Porostimur.com, Sofifi – Pemerintah Provinsi Maluku Utara menutup Semester I tahun 2026 dengan saldo kas yang cukup besar mengendap di Rekening Kas Umum Daerah (RKUD).
Data realisasi hingga Juni 2026 menunjukkan, Pemprov Malut baru membelanjakan Rp891,12 miliar dari total pendapatan Rp1,27 triliun. Artinya, terdapat sekitar Rp372,77 miliar dana yang belum terserap.
Ekonom Universitas Khairun Ternate Mukhtar Adam, menilai kondisi ini kontradiktif di tengah kebutuhan fiskal daerah yang tinggi serta seruan efisiensi anggaran.

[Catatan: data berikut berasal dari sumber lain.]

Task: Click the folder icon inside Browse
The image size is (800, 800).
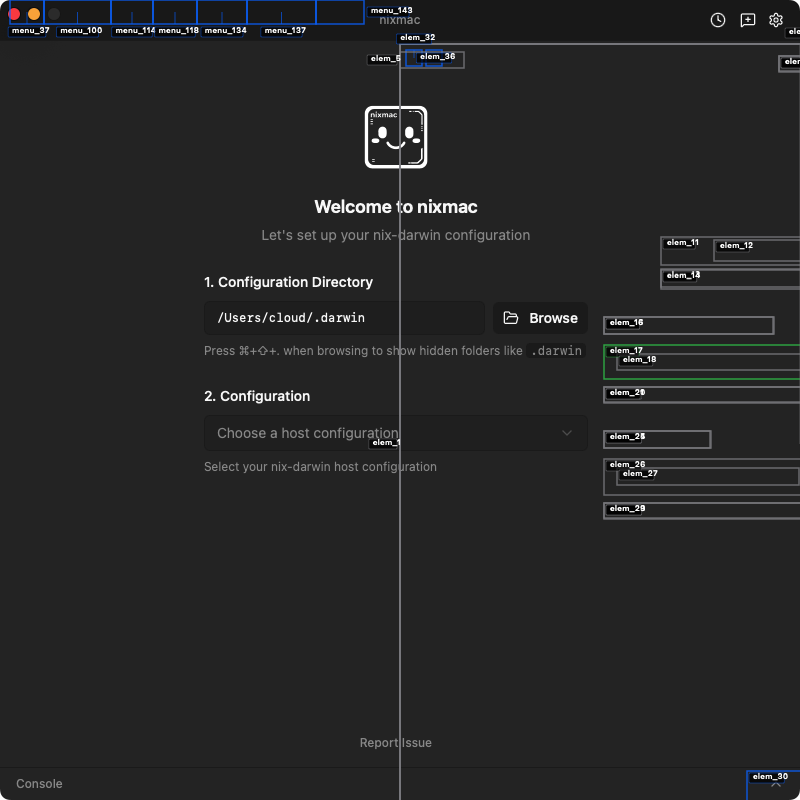Action: (x=510, y=318)
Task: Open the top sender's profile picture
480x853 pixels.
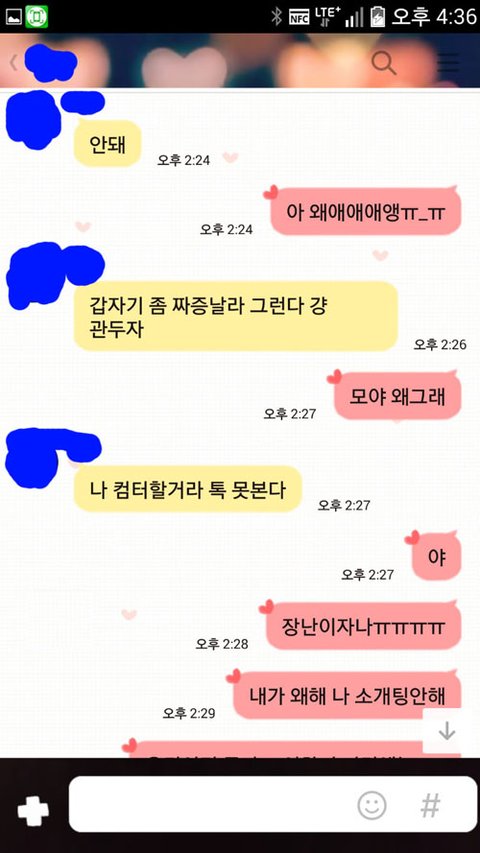Action: click(33, 120)
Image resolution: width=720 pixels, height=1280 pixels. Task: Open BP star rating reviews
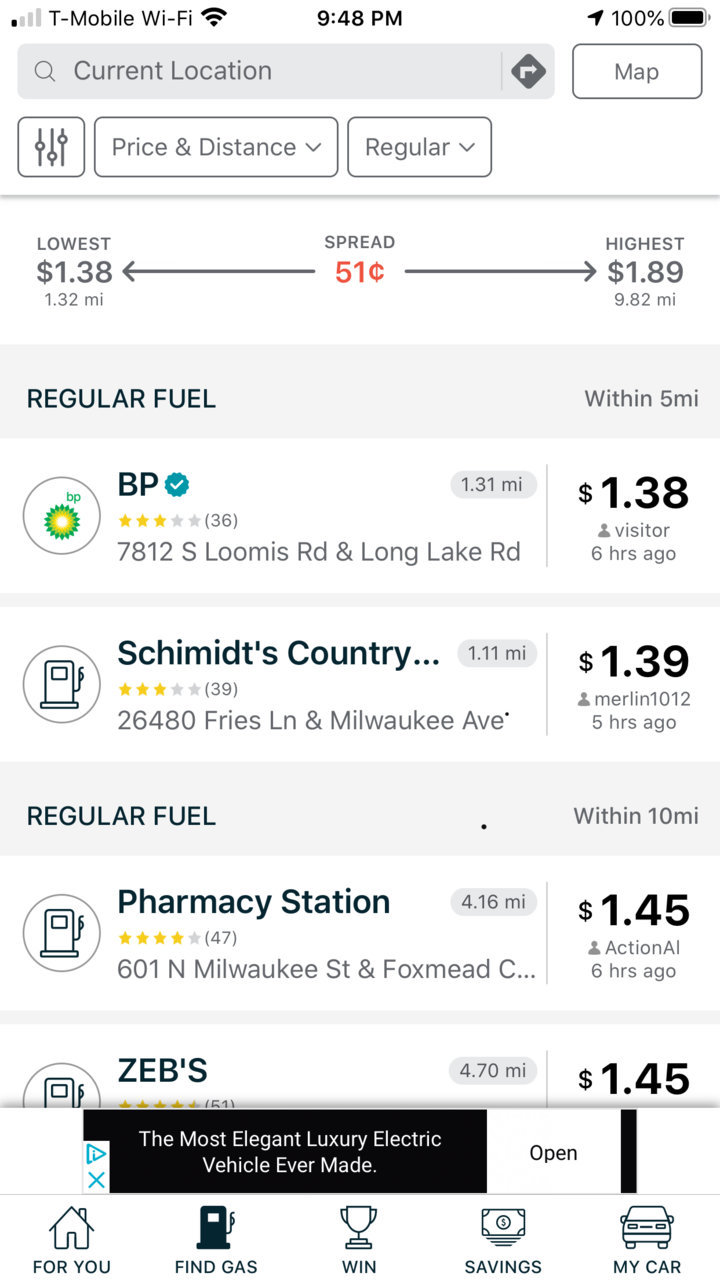178,520
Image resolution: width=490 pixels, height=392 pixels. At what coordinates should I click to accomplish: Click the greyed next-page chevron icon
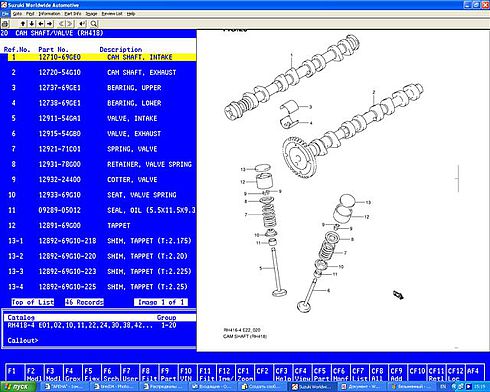coord(70,24)
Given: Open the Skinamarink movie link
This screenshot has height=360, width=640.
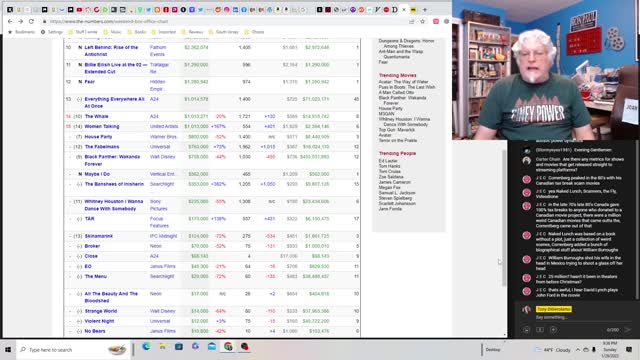Looking at the screenshot, I should coord(99,236).
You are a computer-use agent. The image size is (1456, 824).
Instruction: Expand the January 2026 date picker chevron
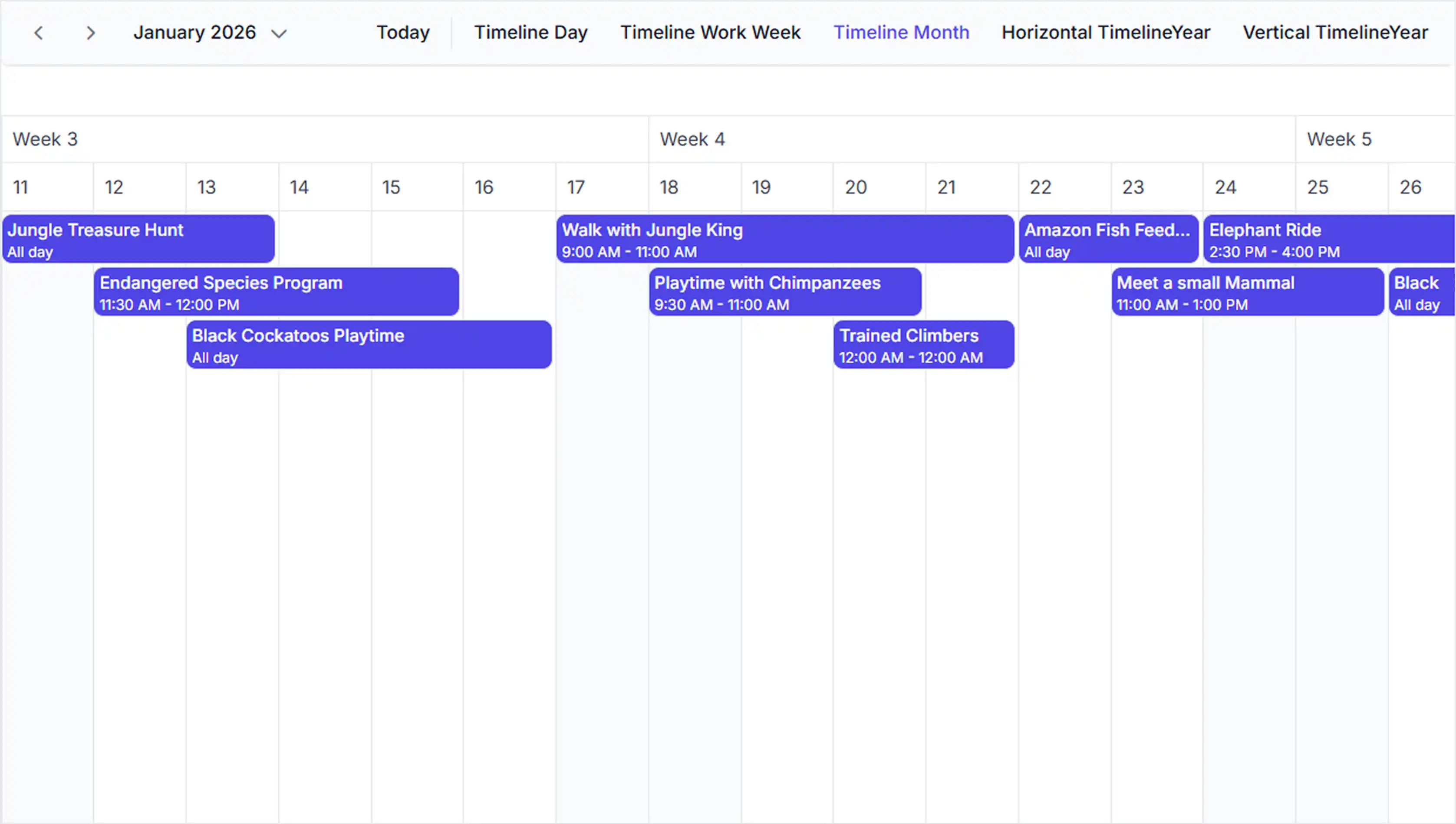(x=279, y=34)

“Saldo Rp372,77 miliar itu sebenarnya bisa digunakan untuk pembayaran gaji 13 dan PPPK. Tapi lihat pola belanjanya, pemprov lebih banyak mengalokasikan untuk belanja barang dan jasa, termasuk perjalanan dinas pejabat dan kegiatan seremonial,” ujarnya.
DBH Tertahan, Daerah Kehilangan Daya Dorong Ekonomi
Mukhtar menyoroti belum dibayarkannya Dana Bagi Hasil (DBH) kepada kabupaten/kota sebagai persoalan krusial dalam tata kelola keuangan daerah.
Menurutnya, DBH merupakan hak konstitusional daerah penghasil yang seharusnya segera disalurkan untuk menggerakkan ekonomi lokal.
“DBH adalah hak kabupaten dan kota. Kalau tertahan di provinsi, efek pengganda ekonomi hilang. Uang tidak mengalir ke rakyat dan tidak menggerakkan pasar di daerah,” tegasnya.